(Stored data entries)
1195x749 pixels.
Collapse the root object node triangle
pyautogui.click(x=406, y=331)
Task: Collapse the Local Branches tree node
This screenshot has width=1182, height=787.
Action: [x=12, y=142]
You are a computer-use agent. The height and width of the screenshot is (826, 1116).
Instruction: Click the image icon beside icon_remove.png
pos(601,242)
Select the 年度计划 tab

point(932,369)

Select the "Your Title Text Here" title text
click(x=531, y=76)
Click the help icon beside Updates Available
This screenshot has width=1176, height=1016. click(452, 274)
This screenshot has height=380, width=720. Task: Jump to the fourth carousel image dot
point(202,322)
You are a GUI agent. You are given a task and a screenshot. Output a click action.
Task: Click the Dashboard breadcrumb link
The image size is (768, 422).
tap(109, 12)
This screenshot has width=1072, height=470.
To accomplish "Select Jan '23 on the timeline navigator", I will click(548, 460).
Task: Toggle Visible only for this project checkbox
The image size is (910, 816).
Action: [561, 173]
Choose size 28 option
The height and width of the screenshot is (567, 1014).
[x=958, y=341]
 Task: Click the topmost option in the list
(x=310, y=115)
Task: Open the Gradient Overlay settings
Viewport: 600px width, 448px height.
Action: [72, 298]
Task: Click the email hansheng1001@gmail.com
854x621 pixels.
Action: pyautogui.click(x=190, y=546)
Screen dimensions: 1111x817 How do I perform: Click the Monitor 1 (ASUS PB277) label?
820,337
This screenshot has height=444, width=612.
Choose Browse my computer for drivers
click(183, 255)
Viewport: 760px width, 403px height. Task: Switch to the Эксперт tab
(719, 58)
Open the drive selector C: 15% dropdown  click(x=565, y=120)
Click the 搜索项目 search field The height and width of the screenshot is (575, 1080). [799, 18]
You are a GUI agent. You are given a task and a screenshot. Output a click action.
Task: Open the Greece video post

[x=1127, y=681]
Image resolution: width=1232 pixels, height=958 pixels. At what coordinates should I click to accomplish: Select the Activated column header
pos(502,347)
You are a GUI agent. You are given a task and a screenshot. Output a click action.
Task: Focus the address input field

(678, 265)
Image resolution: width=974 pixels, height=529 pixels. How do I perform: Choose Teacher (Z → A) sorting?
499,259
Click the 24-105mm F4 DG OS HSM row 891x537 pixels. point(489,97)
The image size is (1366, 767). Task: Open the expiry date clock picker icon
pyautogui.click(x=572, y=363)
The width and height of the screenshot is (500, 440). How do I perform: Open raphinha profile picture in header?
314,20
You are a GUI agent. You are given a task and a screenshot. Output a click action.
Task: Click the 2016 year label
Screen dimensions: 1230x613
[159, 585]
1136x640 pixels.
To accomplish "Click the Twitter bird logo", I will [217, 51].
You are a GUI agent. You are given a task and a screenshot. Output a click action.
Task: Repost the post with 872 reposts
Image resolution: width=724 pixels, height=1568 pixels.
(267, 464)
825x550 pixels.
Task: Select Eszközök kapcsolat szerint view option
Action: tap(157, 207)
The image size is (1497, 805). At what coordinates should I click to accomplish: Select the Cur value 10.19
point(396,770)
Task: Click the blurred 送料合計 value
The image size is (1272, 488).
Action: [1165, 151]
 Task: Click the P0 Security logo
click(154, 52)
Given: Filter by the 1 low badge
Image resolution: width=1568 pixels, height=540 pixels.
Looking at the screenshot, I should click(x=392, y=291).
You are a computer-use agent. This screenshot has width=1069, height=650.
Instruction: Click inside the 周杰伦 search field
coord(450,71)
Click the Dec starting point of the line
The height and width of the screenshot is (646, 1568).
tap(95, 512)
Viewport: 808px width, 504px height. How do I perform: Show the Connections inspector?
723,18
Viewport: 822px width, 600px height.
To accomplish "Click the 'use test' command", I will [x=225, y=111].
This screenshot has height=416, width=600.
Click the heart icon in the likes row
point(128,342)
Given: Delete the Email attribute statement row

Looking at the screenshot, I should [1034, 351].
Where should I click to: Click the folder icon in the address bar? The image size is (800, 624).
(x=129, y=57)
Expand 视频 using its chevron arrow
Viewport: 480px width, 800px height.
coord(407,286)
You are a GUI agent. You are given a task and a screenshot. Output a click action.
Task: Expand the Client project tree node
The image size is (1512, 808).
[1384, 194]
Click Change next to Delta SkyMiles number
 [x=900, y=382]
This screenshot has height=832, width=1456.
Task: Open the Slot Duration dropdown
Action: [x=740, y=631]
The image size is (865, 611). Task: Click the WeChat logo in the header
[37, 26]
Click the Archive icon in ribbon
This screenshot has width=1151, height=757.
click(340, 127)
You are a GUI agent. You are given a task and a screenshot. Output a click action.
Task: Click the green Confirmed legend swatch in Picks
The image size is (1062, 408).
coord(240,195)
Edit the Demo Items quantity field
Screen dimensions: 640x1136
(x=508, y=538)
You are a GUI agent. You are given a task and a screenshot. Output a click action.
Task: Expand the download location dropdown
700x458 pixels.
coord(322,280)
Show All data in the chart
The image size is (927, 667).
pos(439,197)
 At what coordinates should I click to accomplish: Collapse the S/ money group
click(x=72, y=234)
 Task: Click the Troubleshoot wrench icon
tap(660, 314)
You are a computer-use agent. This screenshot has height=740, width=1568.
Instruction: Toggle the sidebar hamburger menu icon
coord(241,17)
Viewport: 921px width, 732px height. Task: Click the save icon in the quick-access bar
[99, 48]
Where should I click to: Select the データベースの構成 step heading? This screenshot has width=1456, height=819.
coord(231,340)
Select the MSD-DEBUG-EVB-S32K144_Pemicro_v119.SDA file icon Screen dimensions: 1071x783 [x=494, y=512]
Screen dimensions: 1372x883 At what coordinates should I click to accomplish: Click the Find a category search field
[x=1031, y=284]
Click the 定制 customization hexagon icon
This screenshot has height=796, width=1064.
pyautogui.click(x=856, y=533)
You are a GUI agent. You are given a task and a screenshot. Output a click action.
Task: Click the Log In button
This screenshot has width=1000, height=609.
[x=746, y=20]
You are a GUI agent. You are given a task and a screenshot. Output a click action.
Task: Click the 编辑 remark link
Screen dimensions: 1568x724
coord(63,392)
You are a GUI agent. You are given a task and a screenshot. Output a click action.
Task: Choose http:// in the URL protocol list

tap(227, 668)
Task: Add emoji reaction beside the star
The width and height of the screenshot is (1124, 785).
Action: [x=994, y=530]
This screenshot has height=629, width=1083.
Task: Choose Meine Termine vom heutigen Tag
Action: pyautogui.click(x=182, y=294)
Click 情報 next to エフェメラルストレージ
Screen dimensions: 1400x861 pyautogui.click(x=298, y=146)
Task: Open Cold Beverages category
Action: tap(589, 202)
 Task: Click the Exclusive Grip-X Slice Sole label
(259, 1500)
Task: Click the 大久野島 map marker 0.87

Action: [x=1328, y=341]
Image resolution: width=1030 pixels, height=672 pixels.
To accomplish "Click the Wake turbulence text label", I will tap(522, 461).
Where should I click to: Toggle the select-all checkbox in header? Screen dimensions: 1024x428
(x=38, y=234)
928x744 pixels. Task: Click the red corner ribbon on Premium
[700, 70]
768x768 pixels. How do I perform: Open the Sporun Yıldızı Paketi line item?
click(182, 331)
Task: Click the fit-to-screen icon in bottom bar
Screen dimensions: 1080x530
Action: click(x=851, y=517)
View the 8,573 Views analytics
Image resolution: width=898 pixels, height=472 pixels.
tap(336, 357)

Your assignment: For this exercise, output the entries above exactly as written.

Response for this exercise:
1195x749 pixels.
Collapse the root object node triangle
pyautogui.click(x=406, y=331)
Task: Collapse the Local Branches tree node
This screenshot has width=1182, height=787.
Action: [x=12, y=142]
You are a computer-use agent. The height and width of the screenshot is (826, 1116).
Instruction: Click the image icon beside icon_remove.png
pos(601,242)
Select the 年度计划 tab

point(932,369)

Select the "Your Title Text Here" title text
click(x=531, y=76)
Click the help icon beside Updates Available
This screenshot has width=1176, height=1016. click(452, 274)
This screenshot has height=380, width=720. Task: Jump to the fourth carousel image dot
point(202,322)
You are a GUI agent. You are given a task and a screenshot. Output a click action.
Task: Click the Dashboard breadcrumb link
The image size is (768, 422).
tap(109, 12)
This screenshot has width=1072, height=470.
To accomplish "Select Jan '23 on the timeline navigator", I will click(548, 460).
Task: Toggle Visible only for this project checkbox
The image size is (910, 816).
Action: [561, 173]
Choose size 28 option
The height and width of the screenshot is (567, 1014).
[x=958, y=341]
 Task: Click the topmost option in the list
(x=310, y=115)
Task: Open the Gradient Overlay settings
Viewport: 600px width, 448px height.
Action: [72, 298]
Task: Click the email hansheng1001@gmail.com
854x621 pixels.
Action: pyautogui.click(x=190, y=546)
Screen dimensions: 1111x817 How do I perform: Click the Monitor 1 (ASUS PB277) label?
820,337
This screenshot has height=444, width=612.
Choose Browse my computer for drivers
click(183, 255)
Viewport: 760px width, 403px height. Task: Switch to the Эксперт tab
(719, 58)
Open the drive selector C: 15% dropdown  click(x=565, y=120)
Click the 搜索项目 search field The height and width of the screenshot is (575, 1080). [799, 18]
You are a GUI agent. You are given a task and a screenshot. Output a click action.
Task: Open the Greece video post

[x=1127, y=681]
Image resolution: width=1232 pixels, height=958 pixels. At what coordinates should I click to accomplish: Select the Activated column header
pos(502,347)
You are a GUI agent. You are given a task and a screenshot. Output a click action.
Task: Focus the address input field

(678, 265)
Image resolution: width=974 pixels, height=529 pixels. How do I perform: Choose Teacher (Z → A) sorting?
499,259
Click the 24-105mm F4 DG OS HSM row 891x537 pixels. point(489,97)
The image size is (1366, 767). Task: Open the expiry date clock picker icon
pyautogui.click(x=572, y=363)
The width and height of the screenshot is (500, 440). How do I perform: Open raphinha profile picture in header?
314,20
You are a GUI agent. You are given a task and a screenshot. Output a click action.
Task: Click the 2016 year label
Screen dimensions: 1230x613
[159, 585]
1136x640 pixels.
To accomplish "Click the Twitter bird logo", I will [217, 51].
You are a GUI agent. You are given a task and a screenshot. Output a click action.
Task: Repost the post with 872 reposts
Image resolution: width=724 pixels, height=1568 pixels.
(267, 464)
825x550 pixels.
Task: Select Eszközök kapcsolat szerint view option
Action: tap(157, 207)
The image size is (1497, 805). At what coordinates should I click to accomplish: Select the Cur value 10.19
point(396,770)
Task: Click the blurred 送料合計 value
The image size is (1272, 488).
Action: [1165, 151]
 Task: Click the P0 Security logo
click(154, 52)
Given: Filter by the 1 low badge
Image resolution: width=1568 pixels, height=540 pixels.
Looking at the screenshot, I should click(x=392, y=291).
You are a computer-use agent. This screenshot has width=1069, height=650.
Instruction: Click inside the 周杰伦 search field
coord(450,71)
Click the Dec starting point of the line
The height and width of the screenshot is (646, 1568).
tap(95, 512)
Viewport: 808px width, 504px height. How do I perform: Show the Connections inspector?
723,18
Viewport: 822px width, 600px height.
To accomplish "Click the 'use test' command", I will [x=225, y=111].
This screenshot has height=416, width=600.
Click the heart icon in the likes row
point(128,342)
Given: Delete the Email attribute statement row

Looking at the screenshot, I should [1034, 351].
Where should I click to: Click the folder icon in the address bar? The image size is (800, 624).
(x=129, y=57)
Expand 视频 using its chevron arrow
Viewport: 480px width, 800px height.
coord(407,286)
You are a GUI agent. You are given a task and a screenshot. Output a click action.
Task: Expand the Client project tree node
The image size is (1512, 808).
[1384, 194]
Click Change next to Delta SkyMiles number
 [x=900, y=382]
This screenshot has height=832, width=1456.
Task: Open the Slot Duration dropdown
Action: [x=740, y=631]
The image size is (865, 611). Task: Click the WeChat logo in the header
[37, 26]
Click the Archive icon in ribbon
This screenshot has width=1151, height=757.
click(340, 127)
You are a GUI agent. You are given a task and a screenshot. Output a click action.
Task: Click the green Confirmed legend swatch in Picks
The image size is (1062, 408).
coord(240,195)
Edit the Demo Items quantity field
Screen dimensions: 640x1136
(x=508, y=538)
You are a GUI agent. You are given a task and a screenshot. Output a click action.
Task: Expand the download location dropdown
700x458 pixels.
coord(322,280)
Show All data in the chart
The image size is (927, 667).
pos(439,197)
 At what coordinates should I click to accomplish: Collapse the S/ money group
click(x=72, y=234)
 Task: Click the Troubleshoot wrench icon
tap(660, 314)
You are a computer-use agent. This screenshot has height=740, width=1568.
Instruction: Toggle the sidebar hamburger menu icon
coord(241,17)
Viewport: 921px width, 732px height. Task: Click the save icon in the quick-access bar
[99, 48]
Where should I click to: Select the データベースの構成 step heading? This screenshot has width=1456, height=819.
coord(231,340)
Select the MSD-DEBUG-EVB-S32K144_Pemicro_v119.SDA file icon Screen dimensions: 1071x783 [x=494, y=512]
Screen dimensions: 1372x883 At what coordinates should I click to accomplish: Click the Find a category search field
[x=1031, y=284]
Click the 定制 customization hexagon icon
This screenshot has height=796, width=1064.
pyautogui.click(x=856, y=533)
You are a GUI agent. You are given a task and a screenshot. Output a click action.
Task: Click the Log In button
This screenshot has width=1000, height=609.
[x=746, y=20]
You are a GUI agent. You are given a task and a screenshot. Output a click action.
Task: Click the 编辑 remark link
Screen dimensions: 1568x724
coord(63,392)
You are a GUI agent. You are given a task and a screenshot. Output a click action.
Task: Choose http:// in the URL protocol list

tap(227, 668)
Task: Add emoji reaction beside the star
The width and height of the screenshot is (1124, 785).
Action: [x=994, y=530]
This screenshot has height=629, width=1083.
Task: Choose Meine Termine vom heutigen Tag
Action: pyautogui.click(x=182, y=294)
Click 情報 next to エフェメラルストレージ
Screen dimensions: 1400x861 pyautogui.click(x=298, y=146)
Task: Open Cold Beverages category
Action: tap(589, 202)
 Task: Click the Exclusive Grip-X Slice Sole label
(259, 1500)
Task: Click the 大久野島 map marker 0.87

Action: [x=1328, y=341]
Image resolution: width=1030 pixels, height=672 pixels.
To accomplish "Click the Wake turbulence text label", I will tap(522, 461).
Where should I click to: Toggle the select-all checkbox in header? Screen dimensions: 1024x428
(x=38, y=234)
928x744 pixels. Task: Click the red corner ribbon on Premium
[700, 70]
768x768 pixels. How do I perform: Open the Sporun Yıldızı Paketi line item?
click(182, 331)
Task: Click the fit-to-screen icon in bottom bar
Screen dimensions: 1080x530
Action: click(x=851, y=517)
View the 8,573 Views analytics
Image resolution: width=898 pixels, height=472 pixels.
tap(336, 357)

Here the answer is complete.